There is an even faster version. I posted about it here Lesson 10 official topic - #57
@pcuenq your suggestion to use pipe.enable_attention_slicing()
indeed did work! A mere 1650Ti seems able to run inference on the SD model. Super interesting. However, I ran into an interesting problem - I was getting only black images as outputs. I then played around with the inputs a little bit after reading this to try and get to understand why they were being marked as “NSFW”, but I’m unable to figure it out (please see screenshots below):
If anyone has any insights on this it’d be great! It seems to be a very curious situation.
PS: If this should’ve been a post on the Lesson 9 Official Topic, I’ll move it there. For now I’ll assume it’s appropriate to post here since the discussion began here.
Glad to hear you got it working!
The NSFW flagging is because of the safety checker which is by default on. You can turn it off like this:
Thanks for your reply, @ilovescience!
I tried to switch off the safety checker as shown:
The output is still a black image, and printing the model output shows that NSFW tag is
False
.Then I tried this method from @pcuenq :
Here’s the result:
The model output, showing the
nsfw_content_detected
values as None
:How am I seeing a black image despite the NSFW filter apparently being switched off? Am I making any mistakes here?
One that I use and have tested, is to uninstall HF diffusers and install a custom version of diffusers by using
pip install --user git+https://github.com/huggingface/diffusers.git@e895952816dc4a9a04d1d82fb5f8bdee59341c06
One more method which I have tested is to disable the code for safety check in installed packages manually show by @cjmills. More details here
@vettukal thanks for your suggestions.
Tried the first - uninstalling the HF diffusers and installing a custom version, but that still yielded a black image.
Then I checked this post:
Since we have an updated diffusers library (0.6.0, as of today), the modification suggested by @cjmills is in essence the same as passing in safety_checker=None
during pipeline creation, as suggested here:
Regardless, I did give it a go - manually switched off the safety checker in the pipeline_stable_diffusion.py
script, imported StableDiffusionPipeline
again and still saw a black image as output. As mentioned in my previous reply, the NSFW warning is gone, but the image output is the same! Suspecting that a low value of num_inference_steps
might somehow be causing the problem, I tried bumping that up to 42, but that didn’t work either.
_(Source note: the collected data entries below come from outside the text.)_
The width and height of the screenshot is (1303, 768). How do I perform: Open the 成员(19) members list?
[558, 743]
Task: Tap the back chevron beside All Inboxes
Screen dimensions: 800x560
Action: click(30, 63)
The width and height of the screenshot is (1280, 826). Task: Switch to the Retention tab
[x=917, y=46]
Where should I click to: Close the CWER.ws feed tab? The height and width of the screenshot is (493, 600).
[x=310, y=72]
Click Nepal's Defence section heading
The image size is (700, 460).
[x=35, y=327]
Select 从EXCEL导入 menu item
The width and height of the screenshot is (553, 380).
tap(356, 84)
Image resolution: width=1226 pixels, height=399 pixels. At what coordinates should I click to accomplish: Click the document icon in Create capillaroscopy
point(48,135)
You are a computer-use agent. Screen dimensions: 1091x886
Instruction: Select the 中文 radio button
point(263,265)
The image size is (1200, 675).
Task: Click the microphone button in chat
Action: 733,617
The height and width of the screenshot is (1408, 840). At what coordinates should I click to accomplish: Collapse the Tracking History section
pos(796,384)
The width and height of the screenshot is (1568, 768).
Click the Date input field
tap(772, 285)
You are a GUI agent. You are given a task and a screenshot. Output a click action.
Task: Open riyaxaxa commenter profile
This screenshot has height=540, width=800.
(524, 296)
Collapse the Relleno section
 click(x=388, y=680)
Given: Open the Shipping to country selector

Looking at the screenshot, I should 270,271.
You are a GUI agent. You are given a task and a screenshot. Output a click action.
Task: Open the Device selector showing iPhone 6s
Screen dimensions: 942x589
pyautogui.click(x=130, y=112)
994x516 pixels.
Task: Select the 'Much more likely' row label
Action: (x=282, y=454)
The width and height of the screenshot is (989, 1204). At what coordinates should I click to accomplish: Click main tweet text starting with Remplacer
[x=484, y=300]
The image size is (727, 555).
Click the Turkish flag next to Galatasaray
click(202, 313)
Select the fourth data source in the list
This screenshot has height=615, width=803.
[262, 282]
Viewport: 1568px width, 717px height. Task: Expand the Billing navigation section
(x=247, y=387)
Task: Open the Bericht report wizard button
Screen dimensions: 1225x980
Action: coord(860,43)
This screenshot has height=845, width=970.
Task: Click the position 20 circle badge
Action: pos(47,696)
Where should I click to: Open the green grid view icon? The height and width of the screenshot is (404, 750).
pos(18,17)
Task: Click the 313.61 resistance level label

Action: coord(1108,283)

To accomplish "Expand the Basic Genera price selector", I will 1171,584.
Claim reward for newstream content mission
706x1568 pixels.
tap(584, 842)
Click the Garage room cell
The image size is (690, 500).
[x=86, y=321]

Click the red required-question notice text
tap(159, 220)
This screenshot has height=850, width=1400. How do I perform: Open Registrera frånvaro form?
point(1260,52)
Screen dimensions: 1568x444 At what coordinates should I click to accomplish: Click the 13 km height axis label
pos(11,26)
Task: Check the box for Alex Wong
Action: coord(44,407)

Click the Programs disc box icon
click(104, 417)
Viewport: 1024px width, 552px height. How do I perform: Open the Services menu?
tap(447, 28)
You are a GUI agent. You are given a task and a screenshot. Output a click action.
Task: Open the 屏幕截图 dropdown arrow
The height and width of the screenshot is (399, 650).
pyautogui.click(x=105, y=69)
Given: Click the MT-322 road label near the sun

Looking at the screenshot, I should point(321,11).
If anyone has any insights on this, please do let me know. Any other alternative directions to explore as to why the model keeps giving a black image output even with the safety checker turned off?
(Apologies for spamming the forum with questions about this one issue!)
Hi @james.em, I agree with you that it doesn’t look related to the safety checker. I’m thinking maybe there’s some sort of limitation in that card, beyond the RAM? My understanding is it’s the same architecture as, for example, the 1080 Ti, and I know people that successfully use this one with diffusers. If you don’t want to use the general forum for this one topic maybe you can start a new one, or you can send me a private message with the code you use and I’ll try to reproduce (although I don’t currently have any GPUs of that family).
The random generator bug seems to be a common issue among many libraries: Random fork-safety - OpenSSLWiki
I honestly don’t think it’s a bug. I think it’s the intended behaviour (otherwise reproducibility would not be possible in a parallel context). There are (complicated) ways around it like documented here for numpy, for example.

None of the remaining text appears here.